Copy out every line of the listing below without changing a single character.

(Pixel coordinate grounding listing)
-- Opening Marker --
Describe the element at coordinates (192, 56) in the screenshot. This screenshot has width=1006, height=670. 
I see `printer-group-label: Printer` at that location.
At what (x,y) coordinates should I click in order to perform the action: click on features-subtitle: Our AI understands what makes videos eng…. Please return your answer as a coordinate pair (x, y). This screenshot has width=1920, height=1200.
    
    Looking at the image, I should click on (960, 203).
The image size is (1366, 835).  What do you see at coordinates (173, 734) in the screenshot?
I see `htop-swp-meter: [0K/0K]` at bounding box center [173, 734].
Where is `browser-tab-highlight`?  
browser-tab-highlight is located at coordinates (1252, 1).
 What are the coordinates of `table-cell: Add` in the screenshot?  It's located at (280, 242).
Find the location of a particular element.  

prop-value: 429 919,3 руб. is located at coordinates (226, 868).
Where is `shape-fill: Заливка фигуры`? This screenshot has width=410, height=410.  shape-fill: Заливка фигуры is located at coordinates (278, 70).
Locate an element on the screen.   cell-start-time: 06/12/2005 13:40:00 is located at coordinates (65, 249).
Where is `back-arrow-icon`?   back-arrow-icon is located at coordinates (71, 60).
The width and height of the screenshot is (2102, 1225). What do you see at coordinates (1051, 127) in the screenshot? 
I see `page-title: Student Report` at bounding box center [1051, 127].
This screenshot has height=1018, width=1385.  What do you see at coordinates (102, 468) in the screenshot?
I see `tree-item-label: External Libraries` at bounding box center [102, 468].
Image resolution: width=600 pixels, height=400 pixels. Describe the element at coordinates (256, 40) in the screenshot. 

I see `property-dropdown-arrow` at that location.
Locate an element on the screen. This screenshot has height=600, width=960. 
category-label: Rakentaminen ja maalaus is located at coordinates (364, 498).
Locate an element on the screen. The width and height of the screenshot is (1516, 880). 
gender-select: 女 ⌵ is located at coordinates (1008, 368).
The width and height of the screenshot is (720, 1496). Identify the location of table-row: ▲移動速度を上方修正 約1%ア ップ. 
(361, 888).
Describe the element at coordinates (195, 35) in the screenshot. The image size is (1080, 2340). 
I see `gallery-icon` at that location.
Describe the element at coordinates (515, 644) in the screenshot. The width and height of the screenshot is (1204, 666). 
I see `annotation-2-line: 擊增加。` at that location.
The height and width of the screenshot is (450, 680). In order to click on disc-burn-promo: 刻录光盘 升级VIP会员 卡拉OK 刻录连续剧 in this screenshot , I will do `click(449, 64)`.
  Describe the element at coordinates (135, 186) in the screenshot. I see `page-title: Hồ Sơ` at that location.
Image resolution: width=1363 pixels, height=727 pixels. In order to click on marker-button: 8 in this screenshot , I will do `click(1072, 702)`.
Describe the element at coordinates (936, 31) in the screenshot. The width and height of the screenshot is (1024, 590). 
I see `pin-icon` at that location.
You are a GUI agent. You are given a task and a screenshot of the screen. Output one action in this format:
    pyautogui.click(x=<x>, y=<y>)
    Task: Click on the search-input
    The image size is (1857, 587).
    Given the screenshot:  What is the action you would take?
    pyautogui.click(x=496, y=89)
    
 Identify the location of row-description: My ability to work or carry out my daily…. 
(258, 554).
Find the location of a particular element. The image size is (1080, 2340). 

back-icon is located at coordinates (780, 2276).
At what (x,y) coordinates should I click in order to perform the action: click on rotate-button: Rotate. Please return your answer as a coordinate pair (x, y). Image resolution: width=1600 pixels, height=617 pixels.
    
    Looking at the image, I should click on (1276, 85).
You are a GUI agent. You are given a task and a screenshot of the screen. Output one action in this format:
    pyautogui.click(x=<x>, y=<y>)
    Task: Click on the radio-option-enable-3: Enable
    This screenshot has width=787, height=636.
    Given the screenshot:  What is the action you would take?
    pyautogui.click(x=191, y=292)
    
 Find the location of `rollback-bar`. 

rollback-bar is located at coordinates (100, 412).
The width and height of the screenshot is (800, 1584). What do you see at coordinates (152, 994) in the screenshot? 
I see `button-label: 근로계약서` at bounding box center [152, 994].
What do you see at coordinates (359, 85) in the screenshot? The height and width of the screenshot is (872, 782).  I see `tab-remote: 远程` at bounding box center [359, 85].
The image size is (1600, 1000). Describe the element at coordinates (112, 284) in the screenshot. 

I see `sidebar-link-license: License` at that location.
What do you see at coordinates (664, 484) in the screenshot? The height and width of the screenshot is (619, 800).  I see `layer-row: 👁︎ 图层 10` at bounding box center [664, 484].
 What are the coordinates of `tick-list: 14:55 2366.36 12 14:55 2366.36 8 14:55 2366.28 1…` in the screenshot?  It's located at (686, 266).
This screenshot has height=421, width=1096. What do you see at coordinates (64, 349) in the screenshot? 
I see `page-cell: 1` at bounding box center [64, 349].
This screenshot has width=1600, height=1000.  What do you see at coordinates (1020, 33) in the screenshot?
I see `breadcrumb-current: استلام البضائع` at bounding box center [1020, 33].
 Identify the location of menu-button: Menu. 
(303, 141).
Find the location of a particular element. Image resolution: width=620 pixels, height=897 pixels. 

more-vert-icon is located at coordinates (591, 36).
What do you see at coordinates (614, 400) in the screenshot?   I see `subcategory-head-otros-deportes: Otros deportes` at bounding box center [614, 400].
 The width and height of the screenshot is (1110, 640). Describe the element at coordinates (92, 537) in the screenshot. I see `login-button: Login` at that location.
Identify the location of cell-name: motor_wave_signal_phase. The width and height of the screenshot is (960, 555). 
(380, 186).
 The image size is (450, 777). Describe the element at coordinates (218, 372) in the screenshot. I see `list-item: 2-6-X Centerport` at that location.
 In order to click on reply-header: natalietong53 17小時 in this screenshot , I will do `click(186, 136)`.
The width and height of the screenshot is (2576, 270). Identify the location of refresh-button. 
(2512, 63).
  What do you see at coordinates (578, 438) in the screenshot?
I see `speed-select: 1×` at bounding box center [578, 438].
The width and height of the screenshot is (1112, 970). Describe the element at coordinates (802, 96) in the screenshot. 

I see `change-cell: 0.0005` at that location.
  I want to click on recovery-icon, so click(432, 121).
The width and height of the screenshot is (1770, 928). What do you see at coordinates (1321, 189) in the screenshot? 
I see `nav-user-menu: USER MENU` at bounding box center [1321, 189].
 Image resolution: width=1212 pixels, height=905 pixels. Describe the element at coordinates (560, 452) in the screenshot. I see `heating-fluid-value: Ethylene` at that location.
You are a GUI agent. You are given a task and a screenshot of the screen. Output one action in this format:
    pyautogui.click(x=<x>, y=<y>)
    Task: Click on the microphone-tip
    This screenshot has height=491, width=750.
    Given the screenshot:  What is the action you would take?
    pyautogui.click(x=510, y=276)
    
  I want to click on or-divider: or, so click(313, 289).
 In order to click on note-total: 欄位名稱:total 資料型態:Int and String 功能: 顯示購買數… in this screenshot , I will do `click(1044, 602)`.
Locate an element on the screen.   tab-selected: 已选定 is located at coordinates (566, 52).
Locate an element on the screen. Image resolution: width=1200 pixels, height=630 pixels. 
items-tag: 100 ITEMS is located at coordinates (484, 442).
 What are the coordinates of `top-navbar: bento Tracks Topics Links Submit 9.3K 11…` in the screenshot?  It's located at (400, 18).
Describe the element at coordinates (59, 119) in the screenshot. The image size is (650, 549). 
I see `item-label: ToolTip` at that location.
-- Closing Marker --
**Answer to the exercise:**
Describe the element at coordinates (192, 56) in the screenshot. This screenshot has width=1006, height=670. 
I see `printer-group-label: Printer` at that location.
At what (x,y) coordinates should I click in order to perform the action: click on features-subtitle: Our AI understands what makes videos eng…. Please return your answer as a coordinate pair (x, y). This screenshot has width=1920, height=1200.
    
    Looking at the image, I should click on (960, 203).
The image size is (1366, 835).  What do you see at coordinates (173, 734) in the screenshot?
I see `htop-swp-meter: [0K/0K]` at bounding box center [173, 734].
Where is `browser-tab-highlight`?  
browser-tab-highlight is located at coordinates (1252, 1).
 What are the coordinates of `table-cell: Add` in the screenshot?  It's located at (280, 242).
Find the location of a particular element.  

prop-value: 429 919,3 руб. is located at coordinates (226, 868).
Where is `shape-fill: Заливка фигуры`? This screenshot has width=410, height=410.  shape-fill: Заливка фигуры is located at coordinates (278, 70).
Locate an element on the screen.   cell-start-time: 06/12/2005 13:40:00 is located at coordinates (65, 249).
Where is `back-arrow-icon`?   back-arrow-icon is located at coordinates (71, 60).
The width and height of the screenshot is (2102, 1225). What do you see at coordinates (1051, 127) in the screenshot? 
I see `page-title: Student Report` at bounding box center [1051, 127].
This screenshot has height=1018, width=1385.  What do you see at coordinates (102, 468) in the screenshot?
I see `tree-item-label: External Libraries` at bounding box center [102, 468].
Image resolution: width=600 pixels, height=400 pixels. Describe the element at coordinates (256, 40) in the screenshot. 

I see `property-dropdown-arrow` at that location.
Locate an element on the screen. This screenshot has height=600, width=960. 
category-label: Rakentaminen ja maalaus is located at coordinates (364, 498).
Locate an element on the screen. The width and height of the screenshot is (1516, 880). 
gender-select: 女 ⌵ is located at coordinates (1008, 368).
The width and height of the screenshot is (720, 1496). Identify the location of table-row: ▲移動速度を上方修正 約1%ア ップ. 
(361, 888).
Describe the element at coordinates (195, 35) in the screenshot. The image size is (1080, 2340). 
I see `gallery-icon` at that location.
Describe the element at coordinates (515, 644) in the screenshot. The width and height of the screenshot is (1204, 666). 
I see `annotation-2-line: 擊增加。` at that location.
The height and width of the screenshot is (450, 680). In order to click on disc-burn-promo: 刻录光盘 升级VIP会员 卡拉OK 刻录连续剧 in this screenshot , I will do `click(449, 64)`.
  Describe the element at coordinates (135, 186) in the screenshot. I see `page-title: Hồ Sơ` at that location.
Image resolution: width=1363 pixels, height=727 pixels. In order to click on marker-button: 8 in this screenshot , I will do `click(1072, 702)`.
Describe the element at coordinates (936, 31) in the screenshot. The width and height of the screenshot is (1024, 590). 
I see `pin-icon` at that location.
You are a GUI agent. You are given a task and a screenshot of the screen. Output one action in this format:
    pyautogui.click(x=<x>, y=<y>)
    Task: Click on the search-input
    The image size is (1857, 587).
    Given the screenshot:  What is the action you would take?
    pyautogui.click(x=496, y=89)
    
 Identify the location of row-description: My ability to work or carry out my daily…. 
(258, 554).
Find the location of a particular element. The image size is (1080, 2340). 

back-icon is located at coordinates (780, 2276).
At what (x,y) coordinates should I click in order to perform the action: click on rotate-button: Rotate. Please return your answer as a coordinate pair (x, y). Image resolution: width=1600 pixels, height=617 pixels.
    
    Looking at the image, I should click on (1276, 85).
You are a GUI agent. You are given a task and a screenshot of the screen. Output one action in this format:
    pyautogui.click(x=<x>, y=<y>)
    Task: Click on the radio-option-enable-3: Enable
    This screenshot has width=787, height=636.
    Given the screenshot:  What is the action you would take?
    pyautogui.click(x=191, y=292)
    
 Find the location of `rollback-bar`. 

rollback-bar is located at coordinates (100, 412).
The width and height of the screenshot is (800, 1584). What do you see at coordinates (152, 994) in the screenshot? 
I see `button-label: 근로계약서` at bounding box center [152, 994].
What do you see at coordinates (359, 85) in the screenshot? The height and width of the screenshot is (872, 782).  I see `tab-remote: 远程` at bounding box center [359, 85].
The image size is (1600, 1000). Describe the element at coordinates (112, 284) in the screenshot. 

I see `sidebar-link-license: License` at that location.
What do you see at coordinates (664, 484) in the screenshot? The height and width of the screenshot is (619, 800).  I see `layer-row: 👁︎ 图层 10` at bounding box center [664, 484].
 What are the coordinates of `tick-list: 14:55 2366.36 12 14:55 2366.36 8 14:55 2366.28 1…` in the screenshot?  It's located at (686, 266).
This screenshot has height=421, width=1096. What do you see at coordinates (64, 349) in the screenshot? 
I see `page-cell: 1` at bounding box center [64, 349].
This screenshot has width=1600, height=1000.  What do you see at coordinates (1020, 33) in the screenshot?
I see `breadcrumb-current: استلام البضائع` at bounding box center [1020, 33].
 Identify the location of menu-button: Menu. 
(303, 141).
Find the location of a particular element. Image resolution: width=620 pixels, height=897 pixels. 

more-vert-icon is located at coordinates (591, 36).
What do you see at coordinates (614, 400) in the screenshot?   I see `subcategory-head-otros-deportes: Otros deportes` at bounding box center [614, 400].
 The width and height of the screenshot is (1110, 640). Describe the element at coordinates (92, 537) in the screenshot. I see `login-button: Login` at that location.
Identify the location of cell-name: motor_wave_signal_phase. The width and height of the screenshot is (960, 555). 
(380, 186).
 The image size is (450, 777). Describe the element at coordinates (218, 372) in the screenshot. I see `list-item: 2-6-X Centerport` at that location.
 In order to click on reply-header: natalietong53 17小時 in this screenshot , I will do `click(186, 136)`.
The width and height of the screenshot is (2576, 270). Identify the location of refresh-button. 
(2512, 63).
  What do you see at coordinates (578, 438) in the screenshot?
I see `speed-select: 1×` at bounding box center [578, 438].
The width and height of the screenshot is (1112, 970). Describe the element at coordinates (802, 96) in the screenshot. 

I see `change-cell: 0.0005` at that location.
  I want to click on recovery-icon, so click(432, 121).
The width and height of the screenshot is (1770, 928). What do you see at coordinates (1321, 189) in the screenshot? 
I see `nav-user-menu: USER MENU` at bounding box center [1321, 189].
 Image resolution: width=1212 pixels, height=905 pixels. Describe the element at coordinates (560, 452) in the screenshot. I see `heating-fluid-value: Ethylene` at that location.
You are a GUI agent. You are given a task and a screenshot of the screen. Output one action in this format:
    pyautogui.click(x=<x>, y=<y>)
    Task: Click on the microphone-tip
    This screenshot has height=491, width=750.
    Given the screenshot:  What is the action you would take?
    pyautogui.click(x=510, y=276)
    
  I want to click on or-divider: or, so click(313, 289).
 In order to click on note-total: 欄位名稱:total 資料型態:Int and String 功能: 顯示購買數… in this screenshot , I will do `click(1044, 602)`.
Locate an element on the screen.   tab-selected: 已选定 is located at coordinates (566, 52).
Locate an element on the screen. Image resolution: width=1200 pixels, height=630 pixels. 
items-tag: 100 ITEMS is located at coordinates (484, 442).
 What are the coordinates of `top-navbar: bento Tracks Topics Links Submit 9.3K 11…` in the screenshot?  It's located at (400, 18).
Describe the element at coordinates (59, 119) in the screenshot. The image size is (650, 549). 
I see `item-label: ToolTip` at that location.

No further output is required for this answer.